WORK INSTRUCTIONS:
Transcribe exactly, please, the lines from the one containing "Instruction: Click the" through the end of the records below, and leave out the pictures.

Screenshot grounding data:
========================================

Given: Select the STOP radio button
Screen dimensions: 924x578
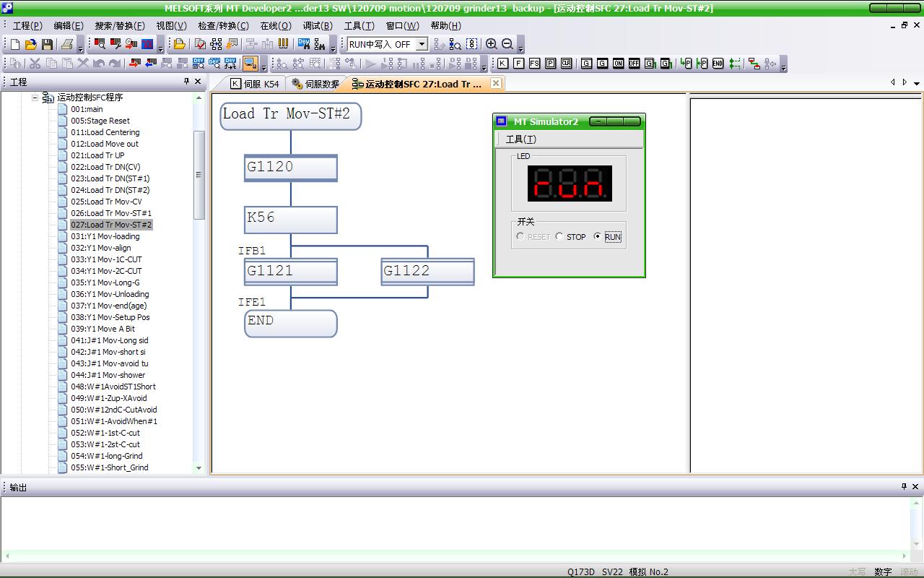Looking at the screenshot, I should click(x=559, y=236).
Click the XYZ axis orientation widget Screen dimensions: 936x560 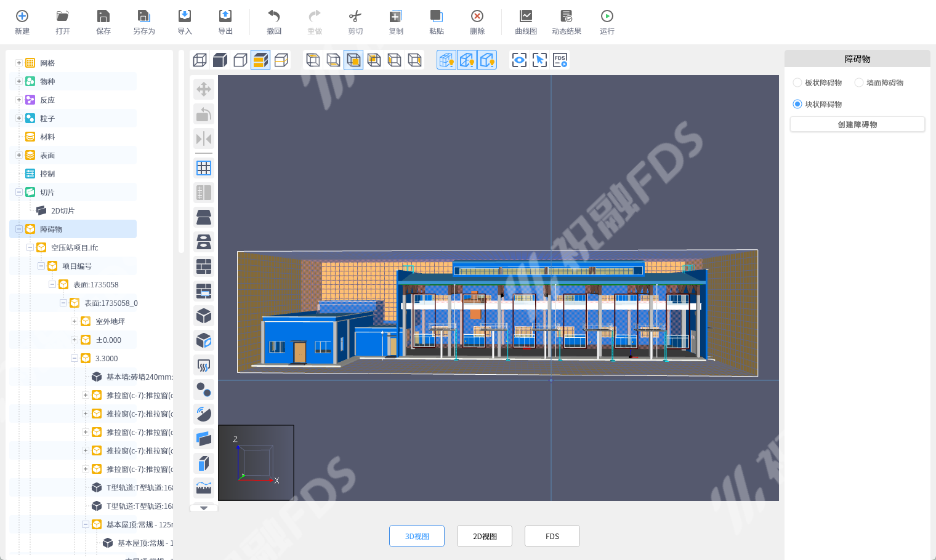[x=256, y=463]
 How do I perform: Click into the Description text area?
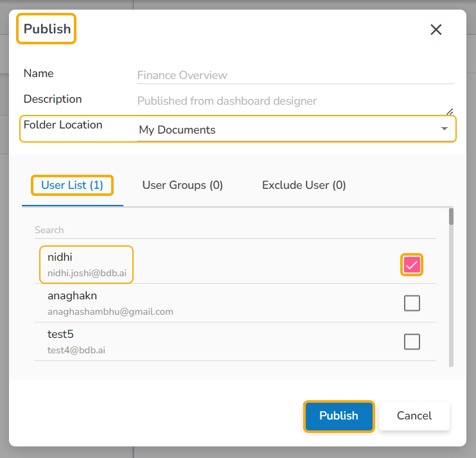[x=295, y=101]
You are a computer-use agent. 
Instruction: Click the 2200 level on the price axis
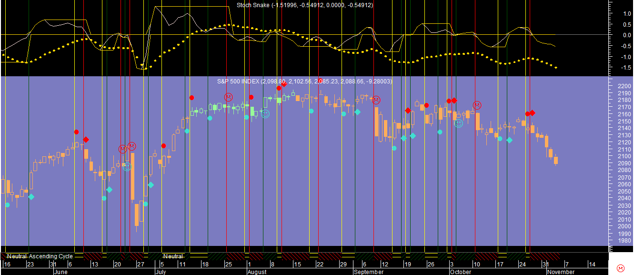pyautogui.click(x=623, y=86)
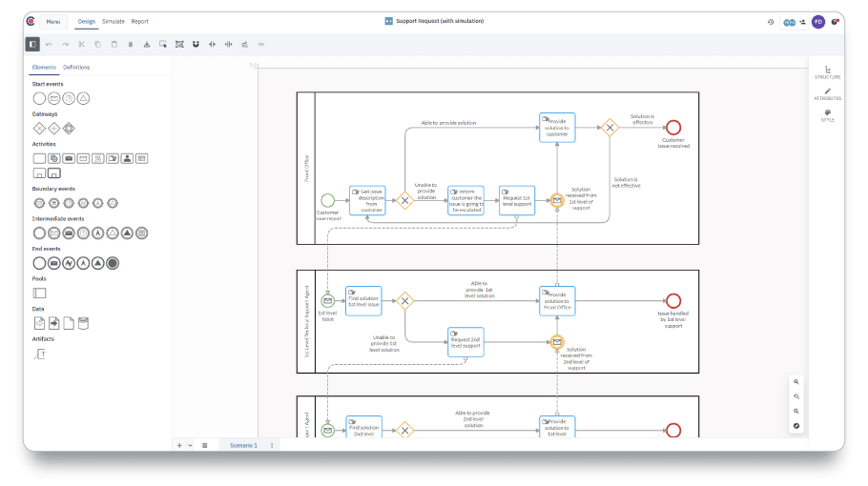Pick the terminate end event element
This screenshot has width=868, height=486.
point(113,263)
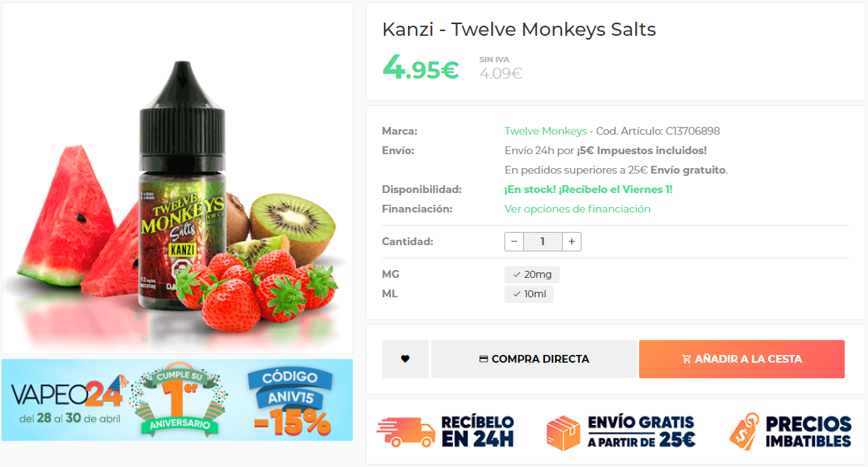
Task: Add product with Añadir a la cesta
Action: click(742, 359)
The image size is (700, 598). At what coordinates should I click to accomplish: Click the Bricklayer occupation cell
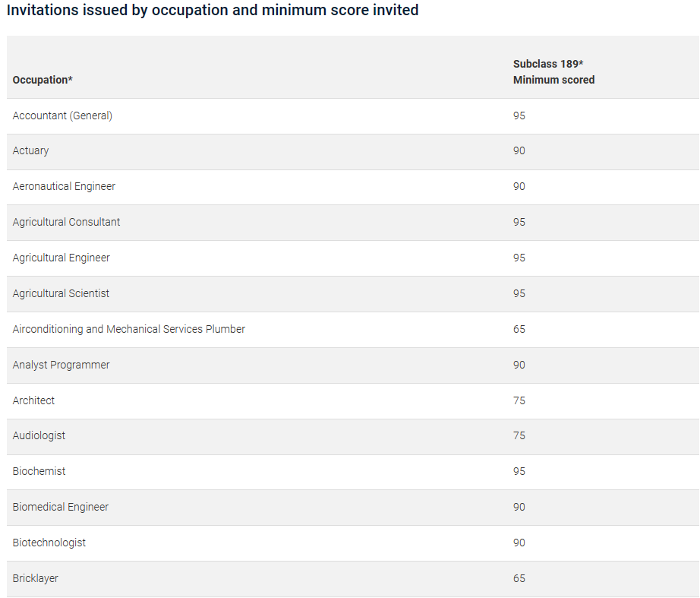point(35,578)
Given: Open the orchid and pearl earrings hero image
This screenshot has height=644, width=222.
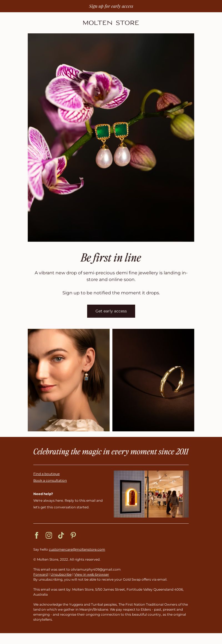Looking at the screenshot, I should click(x=111, y=137).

========================================

RESULT:
Instruction: Click the 2200 level on the price axis
pyautogui.click(x=623, y=86)
Pick the terminate end event element
This screenshot has width=868, height=486.
point(113,263)
Task: Add product with Añadir a la cesta
Action: click(742, 359)
The image size is (700, 598). At what coordinates should I click to accomplish: Click the Bricklayer occupation cell
point(35,578)
Given: Open the orchid and pearl earrings hero image
This screenshot has height=644, width=222.
Looking at the screenshot, I should click(x=111, y=137).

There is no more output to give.